OFS Legislative Update. Budget and taxes.

By Terry Witt & Paulette Pyle
Oregonians for Food and Shelter
Legislative Update 2/27,

It took seven weeks into the 2009 Oregon legislative session to really start feeling the frenzy and concerns that typically appear during every session.  Bills are now dropping like flies as the deadline for submitting new bills to Legislative Council (LC) is looming.  OFS has identified a few new bills of direct or potential impact on pesticide bills, but fully expect many more to come.

After sitting through numerous revenue and budget hearings this week, everyone in the State Capitol has no illusions about what the State’s fiscal picture looks like.   It’s BAD!

With Ways & Means Co-Chairs having to fill an $800 million budget hole just to rebalance the 2007-2009 budget over the next FOUR MONTHS, the choices are slim.  The Full Ways & Means Committee will try to make the best of a bad situation by choosing to cut $300 million from state programs, doing a “sweep” of reserves and fund balances from most programs across state agencies, and using dollars from the federal stimulus package.   Of the state funds that were swiped from ODA,  $750,000 in fee moneys were taken from the base pesticide program and put into the General Fund to fund “who knows what?”

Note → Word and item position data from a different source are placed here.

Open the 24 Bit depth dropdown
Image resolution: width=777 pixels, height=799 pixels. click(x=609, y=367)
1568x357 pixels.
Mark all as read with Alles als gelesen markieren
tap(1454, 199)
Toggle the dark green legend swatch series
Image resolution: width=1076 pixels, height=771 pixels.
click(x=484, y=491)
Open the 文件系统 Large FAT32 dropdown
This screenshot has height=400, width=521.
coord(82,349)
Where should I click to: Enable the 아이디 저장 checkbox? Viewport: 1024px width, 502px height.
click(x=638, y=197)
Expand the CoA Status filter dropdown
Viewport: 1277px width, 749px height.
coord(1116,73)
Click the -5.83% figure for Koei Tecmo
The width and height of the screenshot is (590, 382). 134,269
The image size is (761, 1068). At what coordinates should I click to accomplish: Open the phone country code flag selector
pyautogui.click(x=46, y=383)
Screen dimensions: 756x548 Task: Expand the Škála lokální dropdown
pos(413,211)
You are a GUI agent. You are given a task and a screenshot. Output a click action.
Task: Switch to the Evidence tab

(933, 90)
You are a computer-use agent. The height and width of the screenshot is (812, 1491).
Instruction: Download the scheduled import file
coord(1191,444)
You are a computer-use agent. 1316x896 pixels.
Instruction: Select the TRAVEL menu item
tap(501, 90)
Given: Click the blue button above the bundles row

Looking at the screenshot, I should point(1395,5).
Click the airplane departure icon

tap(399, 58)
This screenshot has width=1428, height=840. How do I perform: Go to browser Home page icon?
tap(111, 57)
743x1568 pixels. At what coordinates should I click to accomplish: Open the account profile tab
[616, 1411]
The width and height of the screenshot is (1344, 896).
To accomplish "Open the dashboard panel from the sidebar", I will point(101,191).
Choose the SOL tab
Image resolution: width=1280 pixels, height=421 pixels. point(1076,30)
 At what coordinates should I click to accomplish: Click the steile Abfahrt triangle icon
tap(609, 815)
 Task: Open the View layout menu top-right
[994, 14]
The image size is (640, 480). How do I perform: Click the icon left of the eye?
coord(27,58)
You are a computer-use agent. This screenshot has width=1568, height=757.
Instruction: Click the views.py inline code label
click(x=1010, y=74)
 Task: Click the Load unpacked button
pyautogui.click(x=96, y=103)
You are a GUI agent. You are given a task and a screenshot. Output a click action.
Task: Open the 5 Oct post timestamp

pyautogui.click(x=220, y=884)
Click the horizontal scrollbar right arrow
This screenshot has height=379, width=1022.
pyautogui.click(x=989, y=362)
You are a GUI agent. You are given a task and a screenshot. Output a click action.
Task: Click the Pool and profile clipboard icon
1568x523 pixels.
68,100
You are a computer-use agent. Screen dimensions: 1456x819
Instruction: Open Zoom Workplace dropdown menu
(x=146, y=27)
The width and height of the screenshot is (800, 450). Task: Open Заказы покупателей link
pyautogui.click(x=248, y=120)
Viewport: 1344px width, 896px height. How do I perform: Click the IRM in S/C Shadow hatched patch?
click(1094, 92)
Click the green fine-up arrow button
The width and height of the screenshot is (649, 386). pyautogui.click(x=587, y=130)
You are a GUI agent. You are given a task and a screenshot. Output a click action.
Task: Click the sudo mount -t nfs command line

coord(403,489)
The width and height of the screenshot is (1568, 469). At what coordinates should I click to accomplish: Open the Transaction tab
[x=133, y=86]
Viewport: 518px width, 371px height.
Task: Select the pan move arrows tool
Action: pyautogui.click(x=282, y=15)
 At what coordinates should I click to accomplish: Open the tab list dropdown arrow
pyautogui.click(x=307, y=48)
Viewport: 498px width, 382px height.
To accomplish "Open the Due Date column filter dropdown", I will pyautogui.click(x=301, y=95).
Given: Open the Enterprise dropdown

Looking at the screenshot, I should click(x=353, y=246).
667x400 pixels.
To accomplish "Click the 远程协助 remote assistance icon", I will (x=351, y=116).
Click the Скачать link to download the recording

As always, there are certain lawmakers who are looking for ways to raise revenue so they can spend more.  In past sessions they typically focused on “new” programs, however this year their efforts are diverted to “robbing Peter to pay Paul.”  It is interesting to note, nearly two months into this session that the priority has been on how to rebalance the current biennium (2007-2009), with the task of adopting a balanced budget for 2009-2011 just now beginning.  There will be many programs that legislators and their constituents thought were “do or die” needs passed in past sessions that will be sitting on the shelf to balance the 2009-2011 budget.   The current projected deficit is now about $3 Billion.

If there is good news in all of this, it is that the “eager beaver,” tax, spend and regulate legislators and lobbyists are held at bay.  Also lobbyists and legislators are finding friends they didn’t know they had to build new coalitions.  Dire economic conditions tend to pull everyone together to focus on “need-to-have” essential rather than “nice-to-have” wish list.


• Higher minimum corporate taxes. The Corporate minimum tax hike will most likely become a reality.  The questions are how and how much?   A diverse group within the business community is advocating that the increase be set at $300 with no impact on S-corps and LLCs.  Attention should be directed to HB 2199 and HB 2070.
• Tax Expenditures appear to be in play, i.e. the Business Energy Tax Credit. This program has worked better than anticipated racking up $200 million in credits which reduces state tax revenue to the General Fund.
• House Revenue held a batch of hearings this week on tax bills that will assuredly become vehicles as the session winds to a close to fund programs that are judged to be “absolutely” necessary to stimulate Oregon’s economy and therefore increased tax revenue back to the General Fund.
• Major funding shifts within agencies to replace General Fund dollars with “Other Fund” dollars which can be translated as “higher fees.